Q8: The authors' discussion of the limitations is not particularly clear. It seems that the authors should consider more how to ensure the expected motifs actually exist in real-world social networks.
Reply: Motifs serve as functional units within complex graphs, a concept extensively explored in the domain of network science, which exists in various real-world social networks. The time complexity of our method depends much on the number of motifs. If a small graph has a large number of motifs, the time consumption is also high. We will discuss the limitations as suggested in the final version.
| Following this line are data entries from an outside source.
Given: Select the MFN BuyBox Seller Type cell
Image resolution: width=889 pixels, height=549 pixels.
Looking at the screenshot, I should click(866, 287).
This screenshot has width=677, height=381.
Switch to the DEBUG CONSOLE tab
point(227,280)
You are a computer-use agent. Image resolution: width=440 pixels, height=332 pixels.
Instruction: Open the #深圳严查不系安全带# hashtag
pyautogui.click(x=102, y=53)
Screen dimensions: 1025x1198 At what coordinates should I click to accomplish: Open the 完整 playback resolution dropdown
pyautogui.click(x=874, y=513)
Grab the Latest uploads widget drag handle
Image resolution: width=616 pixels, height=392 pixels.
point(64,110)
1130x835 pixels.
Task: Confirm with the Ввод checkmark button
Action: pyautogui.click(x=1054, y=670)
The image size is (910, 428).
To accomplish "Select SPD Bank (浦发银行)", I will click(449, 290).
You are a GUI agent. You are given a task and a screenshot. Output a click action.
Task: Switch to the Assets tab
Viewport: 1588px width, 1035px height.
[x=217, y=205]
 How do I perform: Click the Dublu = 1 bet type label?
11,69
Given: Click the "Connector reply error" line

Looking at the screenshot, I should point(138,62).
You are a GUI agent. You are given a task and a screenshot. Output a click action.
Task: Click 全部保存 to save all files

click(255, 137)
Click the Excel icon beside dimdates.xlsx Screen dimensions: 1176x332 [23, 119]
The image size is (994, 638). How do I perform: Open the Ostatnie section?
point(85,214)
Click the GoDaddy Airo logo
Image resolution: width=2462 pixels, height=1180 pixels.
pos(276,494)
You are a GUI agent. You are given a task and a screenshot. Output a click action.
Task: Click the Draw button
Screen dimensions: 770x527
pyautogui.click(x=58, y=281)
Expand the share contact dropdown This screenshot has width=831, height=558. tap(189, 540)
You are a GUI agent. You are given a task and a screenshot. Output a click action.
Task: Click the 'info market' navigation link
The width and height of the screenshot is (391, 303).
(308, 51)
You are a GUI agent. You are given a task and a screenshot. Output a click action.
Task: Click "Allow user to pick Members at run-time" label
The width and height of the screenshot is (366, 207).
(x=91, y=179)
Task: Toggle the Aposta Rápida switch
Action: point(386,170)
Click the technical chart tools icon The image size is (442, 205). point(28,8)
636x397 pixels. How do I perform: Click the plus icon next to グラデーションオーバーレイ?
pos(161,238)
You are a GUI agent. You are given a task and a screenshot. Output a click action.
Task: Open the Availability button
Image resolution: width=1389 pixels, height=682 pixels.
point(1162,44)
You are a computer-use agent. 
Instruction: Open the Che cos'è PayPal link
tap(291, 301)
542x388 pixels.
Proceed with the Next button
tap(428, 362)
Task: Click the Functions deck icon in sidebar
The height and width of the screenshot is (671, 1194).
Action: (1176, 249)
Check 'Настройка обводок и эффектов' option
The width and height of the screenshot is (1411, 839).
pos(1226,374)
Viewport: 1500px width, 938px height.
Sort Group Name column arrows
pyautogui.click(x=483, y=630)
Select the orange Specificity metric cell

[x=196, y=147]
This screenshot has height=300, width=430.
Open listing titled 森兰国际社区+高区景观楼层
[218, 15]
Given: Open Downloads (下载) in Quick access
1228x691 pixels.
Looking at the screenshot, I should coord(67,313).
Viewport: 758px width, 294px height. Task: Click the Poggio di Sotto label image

Thanks for the authors' rebuttal. I have checked the responses and other reviewers' reviews. Some of my concerns have been addressed. Hence, I would increase my scores.
Dear Reviewer,
I hope this message finds you well.
As today marks the final day of the discussion period, we wanted to respectfully follow up on our rebuttal to see if we have satisfactorily addressed your concerns regarding our paper.
If there are any remaining issues that require our attention, please let us know. We would be more than glad to address them. If the revisions meet your expectations, we would greatly appreciate it if you could reconsider your ratings.
Thank you again for your time and invaluable feedback.
Best regards,
Authors
The appendix file includes a figure that shows the influence of motif size on the performance.
The paper introduces an approach to influence maximization that targets interconnected subgraph of nodes (aka motifs) instead of individual nodes as existing algorithms. All the reviewers were positive or mildly positive about the paper and I recommend accepting the paper. I ask the authors to address the reviewers' comments in the final version of their paper.